PROMPT » Type the entries again, word for word.

Stored entries

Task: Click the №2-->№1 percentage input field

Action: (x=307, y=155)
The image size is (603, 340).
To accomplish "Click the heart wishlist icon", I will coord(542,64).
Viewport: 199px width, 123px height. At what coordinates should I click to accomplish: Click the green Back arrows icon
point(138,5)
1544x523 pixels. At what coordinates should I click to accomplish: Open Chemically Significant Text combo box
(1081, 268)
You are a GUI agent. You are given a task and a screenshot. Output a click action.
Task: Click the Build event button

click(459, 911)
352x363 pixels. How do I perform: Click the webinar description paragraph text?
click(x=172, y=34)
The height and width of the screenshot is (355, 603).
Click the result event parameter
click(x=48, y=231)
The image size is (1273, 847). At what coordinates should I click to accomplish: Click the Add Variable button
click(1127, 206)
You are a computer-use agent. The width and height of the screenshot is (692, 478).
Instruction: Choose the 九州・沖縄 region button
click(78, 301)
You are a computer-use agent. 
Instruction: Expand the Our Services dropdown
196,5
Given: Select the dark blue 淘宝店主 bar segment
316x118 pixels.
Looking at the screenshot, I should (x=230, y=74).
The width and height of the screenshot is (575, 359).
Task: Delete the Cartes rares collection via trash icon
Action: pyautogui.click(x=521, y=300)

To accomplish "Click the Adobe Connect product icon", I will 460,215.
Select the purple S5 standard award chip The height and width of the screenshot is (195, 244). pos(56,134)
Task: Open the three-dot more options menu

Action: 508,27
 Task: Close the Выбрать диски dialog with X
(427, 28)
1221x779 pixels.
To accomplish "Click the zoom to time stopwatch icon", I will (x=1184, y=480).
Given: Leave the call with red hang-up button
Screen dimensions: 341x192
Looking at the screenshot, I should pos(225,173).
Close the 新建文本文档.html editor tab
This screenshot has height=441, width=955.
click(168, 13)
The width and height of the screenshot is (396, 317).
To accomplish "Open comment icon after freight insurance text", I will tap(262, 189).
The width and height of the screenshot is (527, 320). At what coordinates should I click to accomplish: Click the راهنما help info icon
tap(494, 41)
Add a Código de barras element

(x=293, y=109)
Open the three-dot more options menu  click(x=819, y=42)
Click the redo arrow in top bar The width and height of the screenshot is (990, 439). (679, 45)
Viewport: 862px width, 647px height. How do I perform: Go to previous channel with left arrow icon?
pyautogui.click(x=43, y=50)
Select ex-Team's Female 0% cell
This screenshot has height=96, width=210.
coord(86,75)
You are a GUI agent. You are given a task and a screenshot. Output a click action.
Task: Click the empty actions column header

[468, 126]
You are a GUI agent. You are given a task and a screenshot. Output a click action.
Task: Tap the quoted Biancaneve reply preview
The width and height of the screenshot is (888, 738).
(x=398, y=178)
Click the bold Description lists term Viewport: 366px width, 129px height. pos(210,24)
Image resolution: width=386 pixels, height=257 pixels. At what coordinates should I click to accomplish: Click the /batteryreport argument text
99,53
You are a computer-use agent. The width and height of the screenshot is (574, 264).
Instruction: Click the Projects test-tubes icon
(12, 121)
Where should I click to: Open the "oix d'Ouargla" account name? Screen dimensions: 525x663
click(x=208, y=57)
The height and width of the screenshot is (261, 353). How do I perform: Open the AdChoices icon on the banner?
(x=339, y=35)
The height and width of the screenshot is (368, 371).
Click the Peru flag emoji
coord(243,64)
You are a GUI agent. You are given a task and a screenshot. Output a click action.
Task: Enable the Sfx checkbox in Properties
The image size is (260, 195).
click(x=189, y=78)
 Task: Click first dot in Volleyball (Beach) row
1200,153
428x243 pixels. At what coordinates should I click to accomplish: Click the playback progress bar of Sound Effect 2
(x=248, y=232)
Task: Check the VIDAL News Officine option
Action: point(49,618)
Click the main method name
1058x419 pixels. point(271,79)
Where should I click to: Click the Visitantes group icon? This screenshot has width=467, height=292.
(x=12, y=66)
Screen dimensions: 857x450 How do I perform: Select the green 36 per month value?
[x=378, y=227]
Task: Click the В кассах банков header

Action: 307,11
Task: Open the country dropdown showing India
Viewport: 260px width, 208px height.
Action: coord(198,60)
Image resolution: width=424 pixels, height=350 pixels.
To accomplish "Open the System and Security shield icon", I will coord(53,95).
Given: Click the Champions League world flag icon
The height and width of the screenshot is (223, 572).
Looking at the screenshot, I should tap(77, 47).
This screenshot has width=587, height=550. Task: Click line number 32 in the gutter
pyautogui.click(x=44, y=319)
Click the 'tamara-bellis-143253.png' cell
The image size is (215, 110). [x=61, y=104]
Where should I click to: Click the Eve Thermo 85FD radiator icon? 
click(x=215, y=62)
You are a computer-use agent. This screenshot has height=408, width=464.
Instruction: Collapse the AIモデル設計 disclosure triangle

WRITTEN SOLUTION »
Task: Click the №2-->№1 percentage input field

Action: (x=307, y=155)
The image size is (603, 340).
To accomplish "Click the heart wishlist icon", I will coord(542,64).
Viewport: 199px width, 123px height. At what coordinates should I click to accomplish: Click the green Back arrows icon
point(138,5)
1544x523 pixels. At what coordinates should I click to accomplish: Open Chemically Significant Text combo box
(1081, 268)
You are a GUI agent. You are given a task and a screenshot. Output a click action.
Task: Click the Build event button

click(459, 911)
352x363 pixels. How do I perform: Click the webinar description paragraph text?
click(x=172, y=34)
The height and width of the screenshot is (355, 603).
Click the result event parameter
click(x=48, y=231)
The image size is (1273, 847). At what coordinates should I click to accomplish: Click the Add Variable button
click(1127, 206)
You are a computer-use agent. The width and height of the screenshot is (692, 478).
Instruction: Choose the 九州・沖縄 region button
click(78, 301)
You are a computer-use agent. 
Instruction: Expand the Our Services dropdown
196,5
Given: Select the dark blue 淘宝店主 bar segment
316x118 pixels.
Looking at the screenshot, I should (x=230, y=74).
The width and height of the screenshot is (575, 359).
Task: Delete the Cartes rares collection via trash icon
Action: pyautogui.click(x=521, y=300)

To accomplish "Click the Adobe Connect product icon", I will 460,215.
Select the purple S5 standard award chip The height and width of the screenshot is (195, 244). pos(56,134)
Task: Open the three-dot more options menu

Action: 508,27
 Task: Close the Выбрать диски dialog with X
(427, 28)
1221x779 pixels.
To accomplish "Click the zoom to time stopwatch icon", I will (x=1184, y=480).
Given: Leave the call with red hang-up button
Screen dimensions: 341x192
Looking at the screenshot, I should pos(225,173).
Close the 新建文本文档.html editor tab
This screenshot has height=441, width=955.
click(168, 13)
The width and height of the screenshot is (396, 317).
To accomplish "Open comment icon after freight insurance text", I will tap(262, 189).
The width and height of the screenshot is (527, 320). At what coordinates should I click to accomplish: Click the راهنما help info icon
tap(494, 41)
Add a Código de barras element

(x=293, y=109)
Open the three-dot more options menu  click(x=819, y=42)
Click the redo arrow in top bar The width and height of the screenshot is (990, 439). (679, 45)
Viewport: 862px width, 647px height. How do I perform: Go to previous channel with left arrow icon?
pyautogui.click(x=43, y=50)
Select ex-Team's Female 0% cell
This screenshot has height=96, width=210.
coord(86,75)
You are a GUI agent. You are given a task and a screenshot. Output a click action.
Task: Click the empty actions column header

[468, 126]
You are a GUI agent. You are given a task and a screenshot. Output a click action.
Task: Tap the quoted Biancaneve reply preview
The width and height of the screenshot is (888, 738).
(x=398, y=178)
Click the bold Description lists term Viewport: 366px width, 129px height. pos(210,24)
Image resolution: width=386 pixels, height=257 pixels. At what coordinates should I click to accomplish: Click the /batteryreport argument text
99,53
You are a computer-use agent. The width and height of the screenshot is (574, 264).
Instruction: Click the Projects test-tubes icon
(12, 121)
Where should I click to: Open the "oix d'Ouargla" account name? Screen dimensions: 525x663
click(x=208, y=57)
The height and width of the screenshot is (261, 353). How do I perform: Open the AdChoices icon on the banner?
(x=339, y=35)
The height and width of the screenshot is (368, 371).
Click the Peru flag emoji
coord(243,64)
You are a GUI agent. You are given a task and a screenshot. Output a click action.
Task: Enable the Sfx checkbox in Properties
The image size is (260, 195).
click(x=189, y=78)
 Task: Click first dot in Volleyball (Beach) row
1200,153
428x243 pixels. At what coordinates should I click to accomplish: Click the playback progress bar of Sound Effect 2
(x=248, y=232)
Task: Check the VIDAL News Officine option
Action: point(49,618)
Click the main method name
1058x419 pixels. point(271,79)
Where should I click to: Click the Visitantes group icon? This screenshot has width=467, height=292.
(x=12, y=66)
Screen dimensions: 857x450 How do I perform: Select the green 36 per month value?
[x=378, y=227]
Task: Click the В кассах банков header

Action: 307,11
Task: Open the country dropdown showing India
Viewport: 260px width, 208px height.
Action: coord(198,60)
Image resolution: width=424 pixels, height=350 pixels.
To accomplish "Open the System and Security shield icon", I will coord(53,95).
Given: Click the Champions League world flag icon
The height and width of the screenshot is (223, 572).
Looking at the screenshot, I should tap(77, 47).
This screenshot has width=587, height=550. Task: Click line number 32 in the gutter
pyautogui.click(x=44, y=319)
Click the 'tamara-bellis-143253.png' cell
The image size is (215, 110). [x=61, y=104]
Where should I click to: Click the Eve Thermo 85FD radiator icon? 
click(x=215, y=62)
You are a computer-use agent. This screenshot has height=408, width=464.
Instruction: Collapse the AIモデル設計 disclosure triangle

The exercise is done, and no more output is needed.